Article by Eliza Cochrane of Dpack, a direct packaging and packaging solutions.

MotherhoodIn October 2019 the University of Bristol published its findings from a study of over 3,500 new parents that made for sobering reading.

It concluded that even three years on from giving birth, fewer than 30 per cent of new mothers were working either in full-time jobs or as self-employed. This figure stood next to the 90 per cent figure for men who were largely carrying on business as usual.

Now, it may be that part of the gender-disparity is down to personal choice. But the gap is much too large to personal choice to be the sole accounting factor. In reality, it is the UK’s current approach to parental leave that is causing the divide. A legacy of the Conservative-Liberal Democrat coalition government, that strongly encourages the woman to be the primary caregiver of their new-borns by default.

‘Shared Parental Leave’ & Why It Discriminates Against Women

Shared Parental Leave and Statutory Shared Parental Pay, two pieces of legislation signed into law in 2015, were drafted with the best intentions: to give new mothers more freedom to share their maternity leave with the child’s father. But there were big flaws in both.

The first is that both did not include new mothers who happened to be freelancers or self-employed contractors. Immediately, this alienated around 1.6 million women currently working self-employed in the UK.

The second big flaw is that there is no legal requirement for businesses to pay men the same as women when it comes to parental leave. This is a curious parental gender-pay gap that actually favours women in this area, but exacerbates the wider societal gender-pay gap at large. This is down to the fact that employed fathers who decide to take shared parental leave are either paid 90 per cent of their earnings or a statutory rate of approximately £148 for 39 weeks. The lowest amount is what they are paid. Expecting mothers, on the other hand, are paid with what is known as “enhanced pay”.

Perhaps unsurprisingly, most businesses do not try to match new fathers’ statutory or weekly pay with the enhanced pay received by the new mothers. At least that is what one study by the Working Families Charity found — that only 32 per cent of businesses attempted to match Shared Parental Leave payments.

This reluctance to price match might also be down to the wider cultural gender-pay gap at large. It is estimated that around eight out of 10 British companies pay their male workers more than their female workers, on average. So enhancing new fathers’ pay would essentially cost them more unnecessary money, it would seem.

Ending the discrimination of Shared Parental Leave

One woman, music engineer Olga Fitzroy, was so incensed by the inequality of being “taken back to the 1950s” that she decided to set up the Parental Pay Equality (PPE) campaign. All the signs point to the PPE being successful so far; the government have even pledged to review its current policies in light of the PPE’s campaigning.

In the meantime, however, the PPE continues to discover disturbing trends that negatively impact on women in the world of work. For example, a recent study found only 20 per cent of women still had the same earning power two years after childbirth as they had prior to it. Largely because self-employment has the additional stresses of not having guaranteed work after maternity leave, and because self-employment requires considerable energy to be spent on networking and fostering relationships with clients.

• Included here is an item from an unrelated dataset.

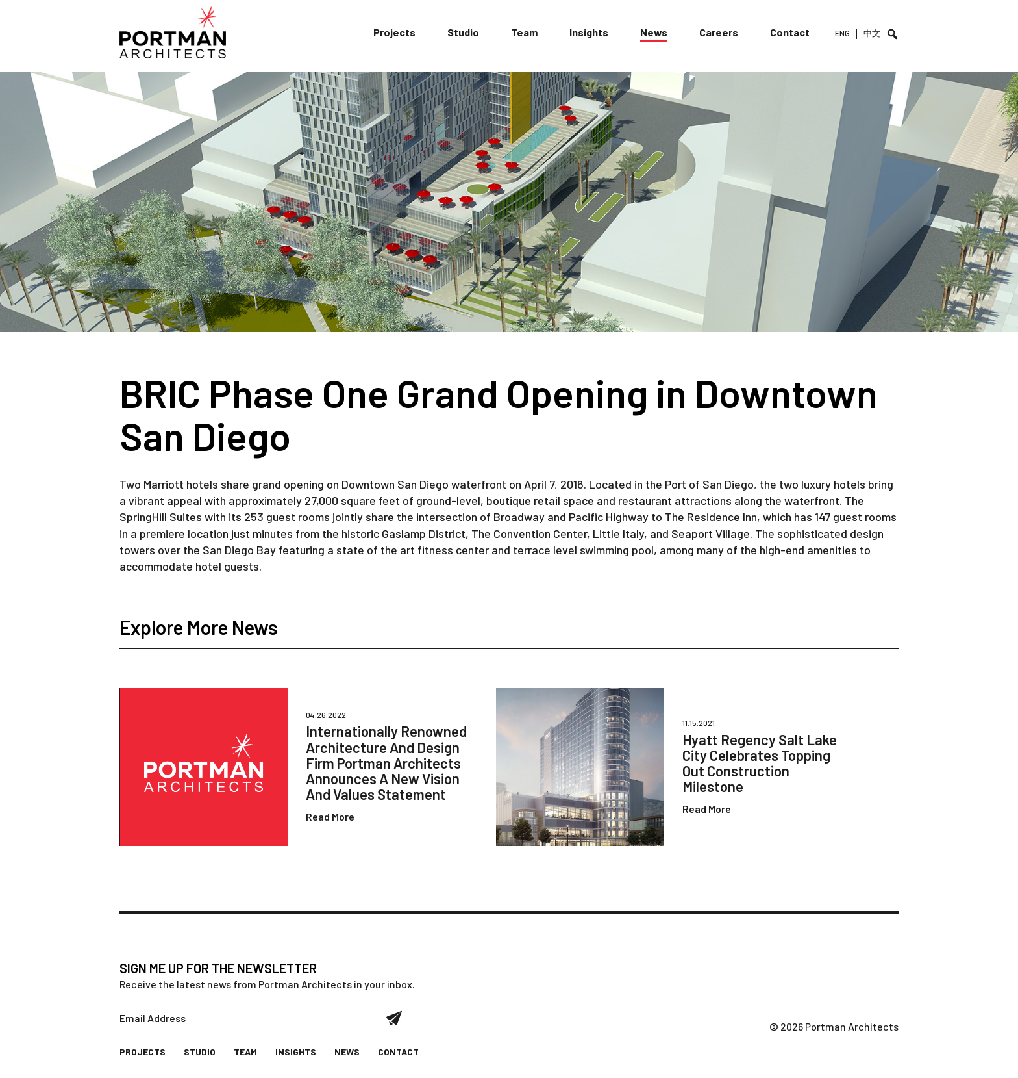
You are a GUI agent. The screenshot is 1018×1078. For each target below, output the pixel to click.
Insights (588, 32)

But there is another disturbing truth that still manifests throughout businesses: that career breaks are still viewed unfavourably by hiring managers, even when the purpose of the break is to give birth to a child. A lot of hirers — and particularly amongst hirers in the STEM fields — worry that career breaks can render job skills out of date. This belief can even discriminate woman who have done nothing wrong except be of child-bearing age when it comes to the job application process.

One clear way to help women overcome these disadvantages would be to implement fair parental leave payment legislation. If it was possible for men to share all the equal advantages for taking the time to look after the children, then the motherhood penalty would no longer be solely placed on the mothers. Hiring managers would no longer be able to easily discriminate.

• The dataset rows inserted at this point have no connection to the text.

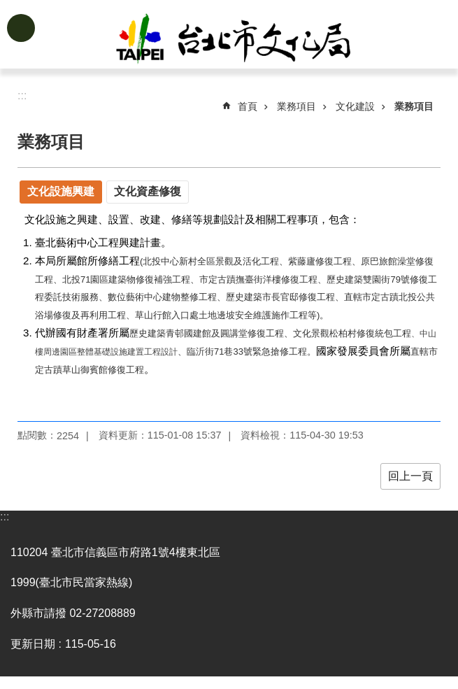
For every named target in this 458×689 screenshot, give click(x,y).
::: (4, 517)
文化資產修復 (147, 191)
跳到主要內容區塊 (7, 7)
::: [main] (22, 95)
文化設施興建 (60, 191)
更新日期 (32, 644)
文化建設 (355, 106)
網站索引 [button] (21, 28)
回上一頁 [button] (410, 476)
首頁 (247, 106)
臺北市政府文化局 (251, 41)
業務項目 (296, 106)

The Benefits of Equal Parental Leave Policies

Where more equal policies have been implemented, companies have reported better staff satisfaction and retention. For example, Airbus Commercial began offering male workers up to 23 weeks’ enhanced pay that matched their full average payments. It also reduced the number of hours for new parents returning from leave to help them readjust to life at work. This led to a doubling in the number of men taking parental leave. This is doubly important because the more men take parental leave, the less of a stigma it becomes.

The important challenges we have on the road ahead to abolishing the motherhood penalty and the wider gender-pay gap is to help to reduce the stigmas that are currently in place. Men need to know that it is OK for them to take parental leave, and that doing so will not negatively impact on their career.

Of course not every new mother will want to share their maternity leave with the child’s father, and there is nothing wrong with that decision as long as it wasn’t a forced decision. But we should all fight — as Fitzroy has done — for equality when it comes to parenting legislation, and to help end the destigamtization that is currently part of the barrier to change.